Economic justice and social equality in part comes from addressing these kinds of nutritional deficiencies and educational gaps, along with income inequality, out of control rent, unwalkable urban and suburban areas, air and water pollution, and the pricing out of the medical system of tens of millions of low-income Americans. All are important and play a role; the person who is obsessed with Vitamin D levels in Black Americans but doesn’t care about incarceration rates, police killings, affordable housing, or food deserts in major urban areas, is really just looking for a topic to lecture the poor on and social reform that doesn’t threaten their status in any way, similar to wagging the finger at opiate abuse in rural America without talking about social isolation and economic stagnation.

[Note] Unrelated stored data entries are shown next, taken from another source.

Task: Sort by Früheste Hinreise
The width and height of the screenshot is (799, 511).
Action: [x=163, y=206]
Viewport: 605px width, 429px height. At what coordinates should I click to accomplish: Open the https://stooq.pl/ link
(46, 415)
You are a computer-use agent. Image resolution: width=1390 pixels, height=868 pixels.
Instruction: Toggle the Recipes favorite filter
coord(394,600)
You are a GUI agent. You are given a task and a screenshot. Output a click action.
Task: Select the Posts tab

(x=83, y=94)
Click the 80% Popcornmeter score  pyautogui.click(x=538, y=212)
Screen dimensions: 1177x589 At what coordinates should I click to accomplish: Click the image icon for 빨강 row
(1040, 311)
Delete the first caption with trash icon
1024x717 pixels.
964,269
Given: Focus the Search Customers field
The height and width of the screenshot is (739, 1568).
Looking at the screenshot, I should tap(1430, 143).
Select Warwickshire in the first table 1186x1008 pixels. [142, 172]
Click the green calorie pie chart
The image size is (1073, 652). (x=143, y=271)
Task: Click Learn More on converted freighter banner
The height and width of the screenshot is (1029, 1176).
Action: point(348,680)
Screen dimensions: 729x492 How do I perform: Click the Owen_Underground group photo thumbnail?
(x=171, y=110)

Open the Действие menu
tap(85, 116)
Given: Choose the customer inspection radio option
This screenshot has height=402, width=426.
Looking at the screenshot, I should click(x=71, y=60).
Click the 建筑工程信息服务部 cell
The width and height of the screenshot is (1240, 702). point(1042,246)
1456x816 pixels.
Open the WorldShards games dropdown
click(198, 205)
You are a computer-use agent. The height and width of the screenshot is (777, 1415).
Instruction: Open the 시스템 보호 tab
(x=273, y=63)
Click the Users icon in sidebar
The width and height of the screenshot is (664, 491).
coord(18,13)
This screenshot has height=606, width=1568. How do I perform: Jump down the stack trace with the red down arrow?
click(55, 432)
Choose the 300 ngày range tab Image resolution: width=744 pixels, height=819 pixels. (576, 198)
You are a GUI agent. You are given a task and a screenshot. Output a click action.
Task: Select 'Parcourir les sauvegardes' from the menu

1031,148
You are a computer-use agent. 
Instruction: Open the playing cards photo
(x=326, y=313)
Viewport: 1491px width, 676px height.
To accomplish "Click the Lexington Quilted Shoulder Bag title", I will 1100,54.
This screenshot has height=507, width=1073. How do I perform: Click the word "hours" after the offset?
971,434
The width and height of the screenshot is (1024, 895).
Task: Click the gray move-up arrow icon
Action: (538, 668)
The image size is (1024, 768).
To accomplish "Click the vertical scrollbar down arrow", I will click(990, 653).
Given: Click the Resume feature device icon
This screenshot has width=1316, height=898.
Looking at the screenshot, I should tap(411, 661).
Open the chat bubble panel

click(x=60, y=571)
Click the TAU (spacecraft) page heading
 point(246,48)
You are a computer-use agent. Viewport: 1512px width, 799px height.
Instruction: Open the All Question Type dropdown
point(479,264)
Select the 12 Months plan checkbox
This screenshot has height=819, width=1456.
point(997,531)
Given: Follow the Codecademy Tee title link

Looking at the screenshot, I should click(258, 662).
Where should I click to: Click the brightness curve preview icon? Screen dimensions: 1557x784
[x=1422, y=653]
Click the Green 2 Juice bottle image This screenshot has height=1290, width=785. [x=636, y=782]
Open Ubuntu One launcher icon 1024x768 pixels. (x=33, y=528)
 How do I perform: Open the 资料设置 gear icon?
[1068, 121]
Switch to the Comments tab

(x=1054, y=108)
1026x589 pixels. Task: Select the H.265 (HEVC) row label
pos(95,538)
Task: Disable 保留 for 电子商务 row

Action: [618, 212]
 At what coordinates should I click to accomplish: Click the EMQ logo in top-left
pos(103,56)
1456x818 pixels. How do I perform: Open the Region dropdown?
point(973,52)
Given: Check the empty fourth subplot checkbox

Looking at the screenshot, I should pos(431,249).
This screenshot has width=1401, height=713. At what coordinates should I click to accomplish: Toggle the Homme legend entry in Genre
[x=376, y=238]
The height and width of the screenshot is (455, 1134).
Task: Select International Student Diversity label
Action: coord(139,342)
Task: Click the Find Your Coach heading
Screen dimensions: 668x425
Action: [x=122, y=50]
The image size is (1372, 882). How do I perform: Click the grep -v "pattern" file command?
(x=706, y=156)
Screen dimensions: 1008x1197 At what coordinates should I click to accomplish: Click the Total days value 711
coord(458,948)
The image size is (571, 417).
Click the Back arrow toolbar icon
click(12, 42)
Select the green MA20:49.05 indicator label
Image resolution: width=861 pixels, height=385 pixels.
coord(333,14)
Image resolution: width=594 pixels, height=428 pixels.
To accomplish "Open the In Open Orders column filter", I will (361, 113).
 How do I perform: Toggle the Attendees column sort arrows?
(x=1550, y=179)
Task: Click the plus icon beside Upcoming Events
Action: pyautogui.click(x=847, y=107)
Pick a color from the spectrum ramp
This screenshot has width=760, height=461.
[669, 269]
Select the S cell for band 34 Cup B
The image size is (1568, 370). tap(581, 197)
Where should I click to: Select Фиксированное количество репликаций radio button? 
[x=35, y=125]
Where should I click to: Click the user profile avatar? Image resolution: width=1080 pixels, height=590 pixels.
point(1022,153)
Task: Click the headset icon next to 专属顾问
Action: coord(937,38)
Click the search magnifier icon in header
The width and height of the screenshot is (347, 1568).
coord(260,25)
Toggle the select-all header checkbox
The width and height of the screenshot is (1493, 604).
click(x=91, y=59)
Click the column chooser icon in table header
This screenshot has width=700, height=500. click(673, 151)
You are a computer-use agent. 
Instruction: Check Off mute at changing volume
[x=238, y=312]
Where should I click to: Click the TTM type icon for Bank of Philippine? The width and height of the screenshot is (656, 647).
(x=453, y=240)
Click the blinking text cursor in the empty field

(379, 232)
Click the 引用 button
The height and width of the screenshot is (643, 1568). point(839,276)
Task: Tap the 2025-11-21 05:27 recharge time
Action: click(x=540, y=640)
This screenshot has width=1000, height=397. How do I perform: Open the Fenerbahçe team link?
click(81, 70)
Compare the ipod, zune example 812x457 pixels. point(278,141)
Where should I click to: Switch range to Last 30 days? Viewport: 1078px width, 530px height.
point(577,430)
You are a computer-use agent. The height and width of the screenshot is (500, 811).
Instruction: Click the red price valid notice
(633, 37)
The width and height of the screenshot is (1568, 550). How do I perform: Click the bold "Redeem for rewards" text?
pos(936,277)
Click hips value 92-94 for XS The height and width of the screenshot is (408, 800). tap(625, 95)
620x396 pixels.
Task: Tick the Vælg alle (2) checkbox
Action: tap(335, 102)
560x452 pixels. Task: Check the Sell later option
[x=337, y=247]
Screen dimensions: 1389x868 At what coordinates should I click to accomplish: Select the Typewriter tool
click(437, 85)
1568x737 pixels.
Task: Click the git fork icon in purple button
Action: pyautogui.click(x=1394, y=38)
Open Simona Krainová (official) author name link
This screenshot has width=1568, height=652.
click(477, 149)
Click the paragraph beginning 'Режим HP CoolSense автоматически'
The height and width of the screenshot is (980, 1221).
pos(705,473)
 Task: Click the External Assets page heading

I just think nutrition is a deeply under-written topic from the Left (and as such often relegated to conservatives and liberal elites), but one that intersects with my personal interests in a way that makes it easier to write about than say housing policy or health insurance policy and American zoning laws. Thus I write to educate and formulate goals on this issue, but am not ignoring the potency (or the need to try and tackle in my own writing in the future), other issues that intersect with public health and also generate inequality and unnecessary suffering and other social ills.